Forum Discussion

Altera_Forum's avatar
Altera_Forum
Icon for Honored Contributor rankHonored Contributor
11 years ago

Loop induction variable decrementing instead of incrementing?

I've been working with an implementation of the Needleman-Wunsch algorithm for global sequence alignment. It is very similar to Smith-Waterman in that it has a very natural representation as a systolic array. I'm trying to build a version of the kernel so that the compiler recognizes this feature, however I'm running into a strange issue where the inner loop decrements instead of increments. I've tested my code against a few GPUs and CPUs and they all are correct.
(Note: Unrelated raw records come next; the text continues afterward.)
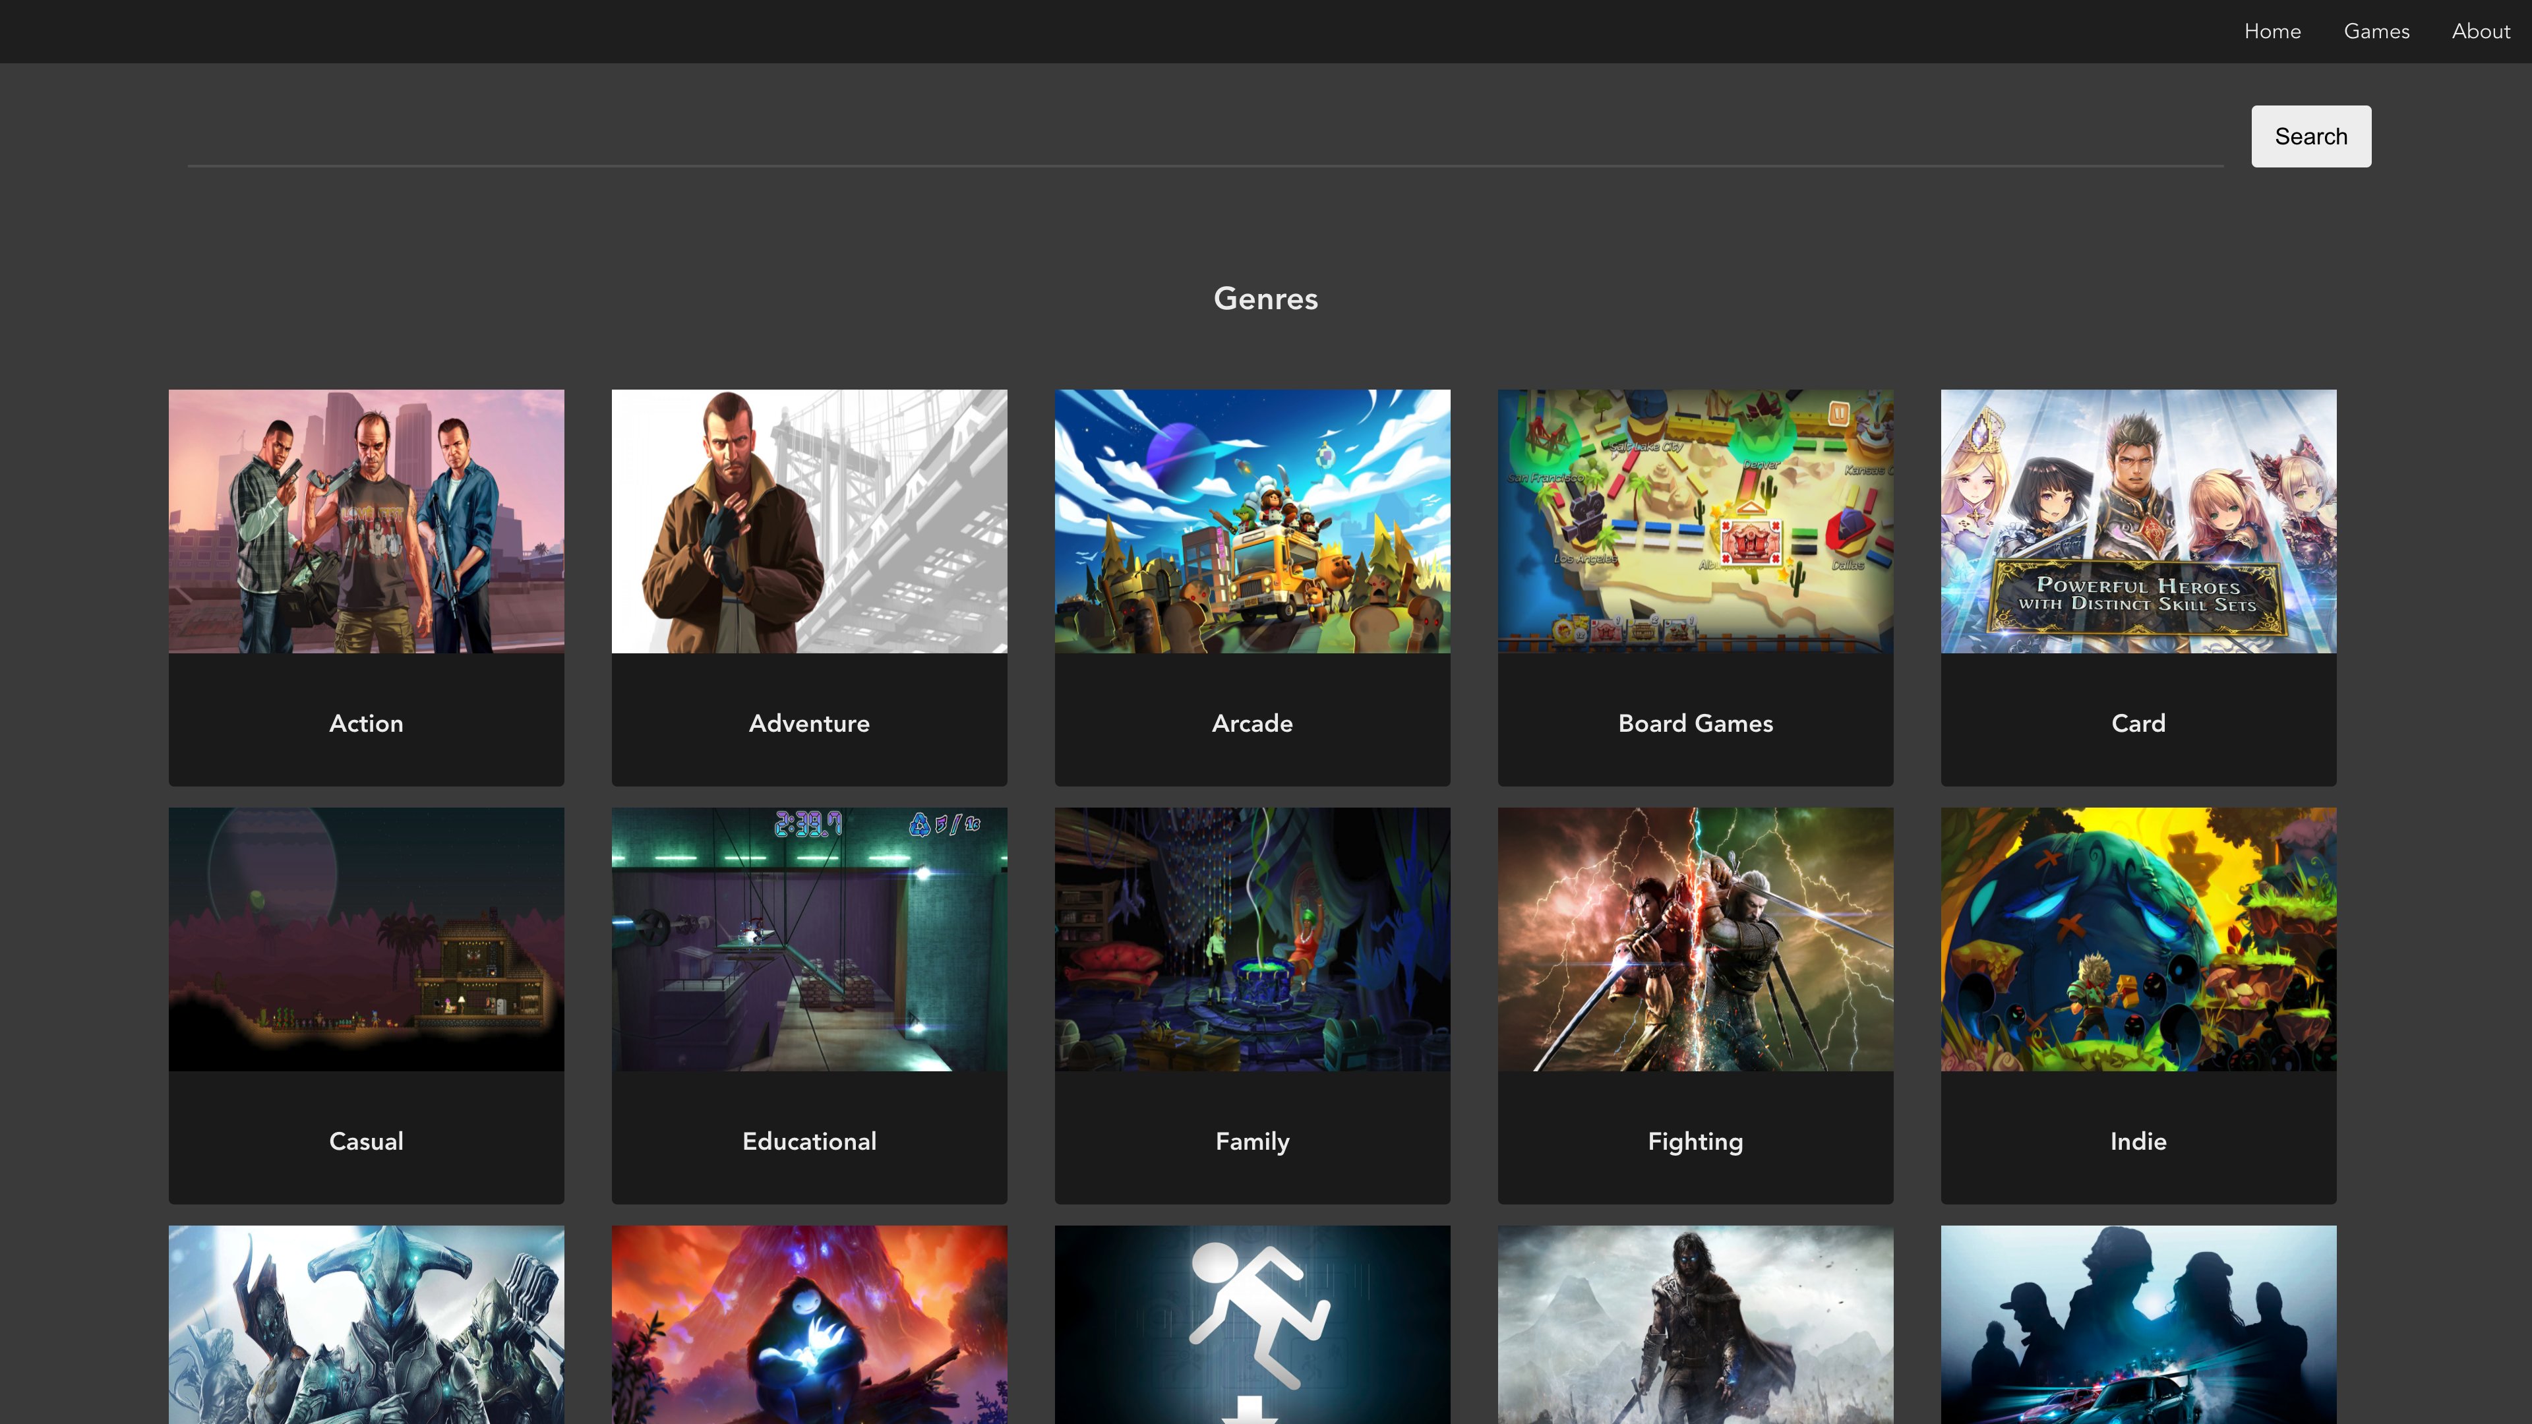Screen dimensions: 2532x1424
Task: Click the Board Games title text
Action: (1695, 723)
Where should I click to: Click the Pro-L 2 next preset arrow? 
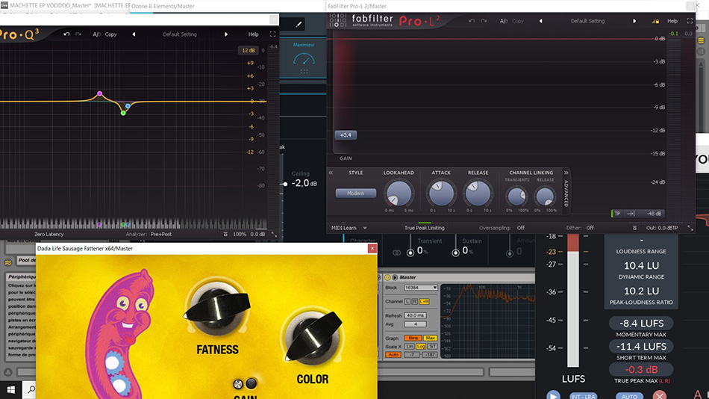(634, 21)
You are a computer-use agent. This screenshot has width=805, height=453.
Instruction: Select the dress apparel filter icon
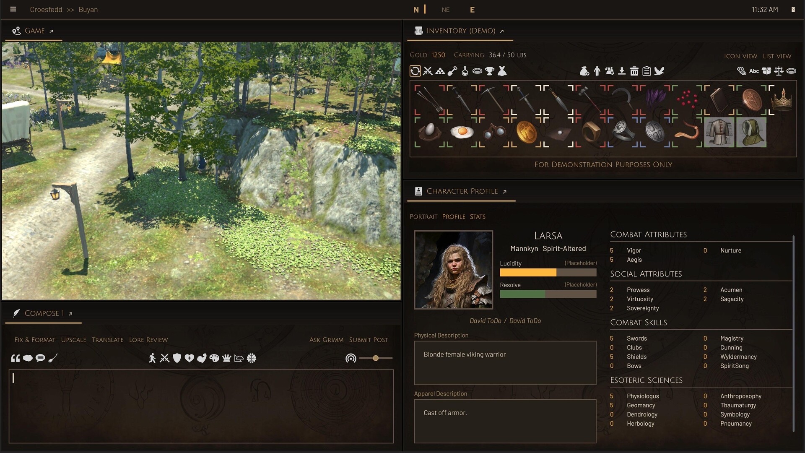[503, 71]
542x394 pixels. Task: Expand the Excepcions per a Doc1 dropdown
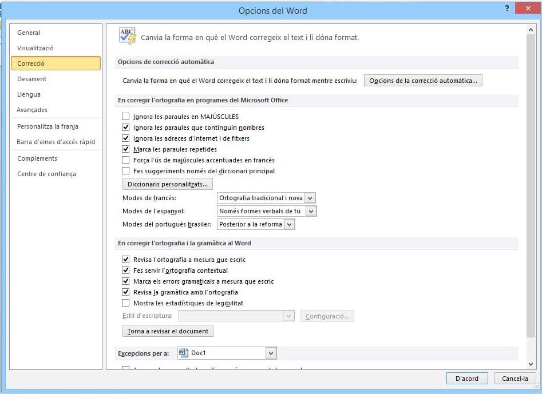pos(271,353)

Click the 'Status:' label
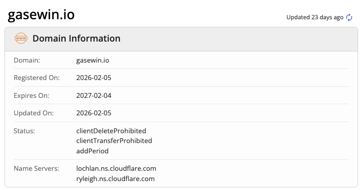click(x=24, y=131)
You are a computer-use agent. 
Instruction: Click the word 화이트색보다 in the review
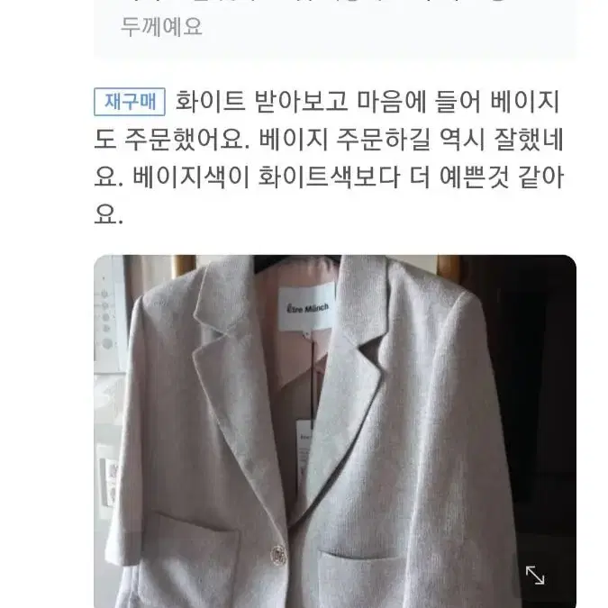coord(329,177)
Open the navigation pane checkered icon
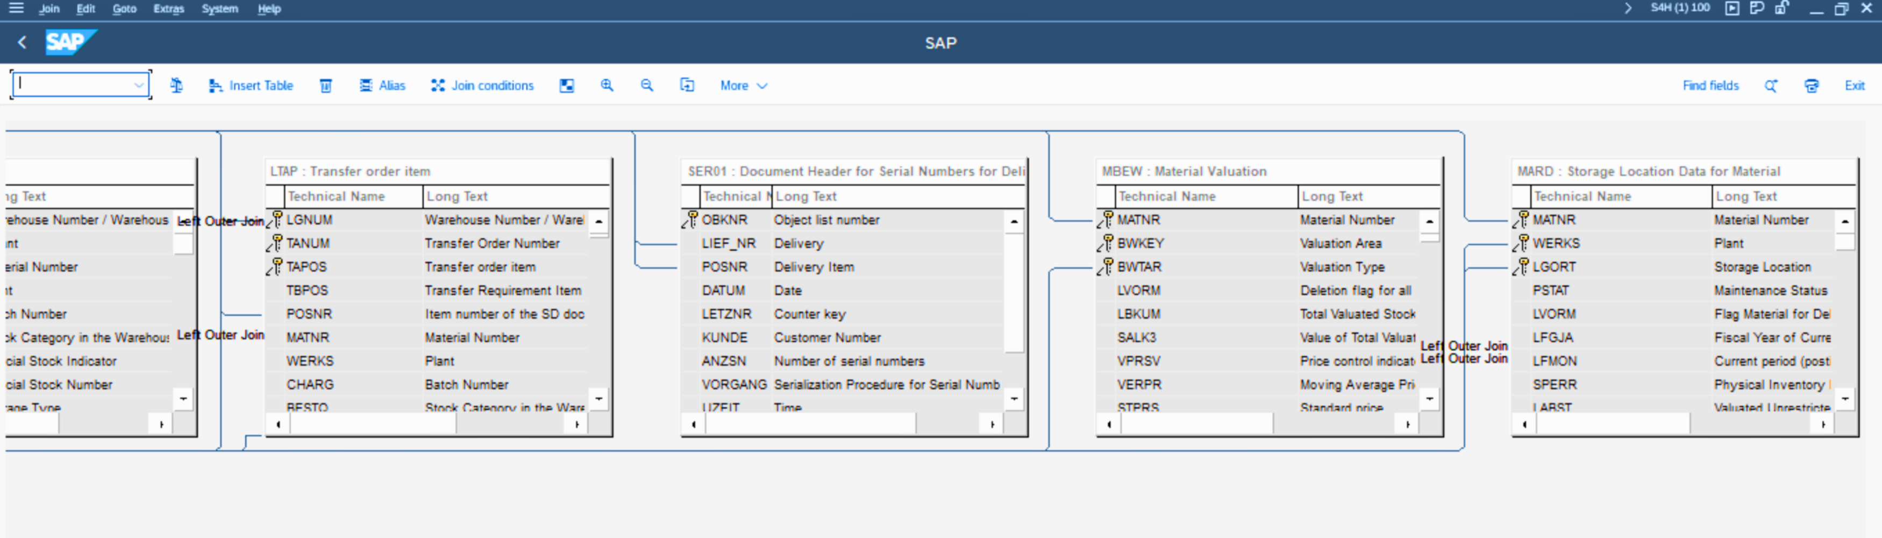 pos(566,86)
Here is the kernel where I've hard-coded the problem/block size to be 16x16 for debugging purposes:

# define BLOCK_SIZE 16
__kernel 
__attribute__((task))
void nw_kernel1(
           __global int * restrict input_itemsets_d, 
           __global int * restrict output_itemsets_d, 
           __global int * restrict seq_1,
           __global int * restrict seq_2,
           int penalty
           )
{  
    
    __private int Sd_private;
    __private int Sh_private;
    __private int Sv_private;    
    //prime first row with values
    
    Sh_private = 0;
    //INIT ROW VERTICAL INPUTS
   # pragma unroll
    for(int i = 0; i < BLOCK_SIZE; i++){
        Sv_private = SCORE_GLOBAL(0, (i + 1));
    }
    
    Sd_private = 0;
    //for each row
    for( int row = 0 ; row < BLOCK_SIZE; row++){    
        printf("ROW = %d\n", row);
        //INITIALIZE INPUT
        // prime Sh location for row
        Sh_private = SCORE_GLOBAL((row + 1), 0);
        int score_y = seq_2;
        //for each column in row
       # pragma unroll BLOCK_SIZE
        for(int col = 0; col < BLOCK_SIZE ; col++){
            printf("COL = %d\n", col);
            int score_x = seq_1;
            int ref = reference_l;
            int Sd = Sd_private;
            int Sh = Sh_private;
            int Sv = Sv_private;
            //COMPUTE
            // Assign score based on other values
    
            int tmp = maximum((Sd + ref),
                               Sh - penalty,
                               Sv - penalty);
            //store to global memory
            SCORE_GLOBAL_O((row + 1), (col + 1)) = tmp;
            if(col != 15) {
                //SHIFT
                // Store to private arrays for next iteration
                // 1) store Sd values for next row
                Sd_private = tmp;
                // 2) shift register to pass Sv values to Sd of next column
                Sd_private = Sv_private;
                // pass Sh values to next column
                Sh_private = tmp;
                //pass Sv values to current column, next row
                Sv_private = tmp;
            }
            
        }
        //SHIFT
        // for starting column, last Sh value can be new Sd value
        Sd_private = Sh_private;
        //save all tmp Sd values for next loop iteration
       # pragma unroll
        for(int i = 1; i < BLOCK_SIZE; i++){
            Sd_private = Sd_private;
        }
    }    
    return;   
}

What gets printed out (which also explains the incorrect output) is the following

ROW = 0

COL = 0

COL = 15

COL = 14

etc...

Is there anything obvious I'm doing wrong? Or is this most likely a compiler bug?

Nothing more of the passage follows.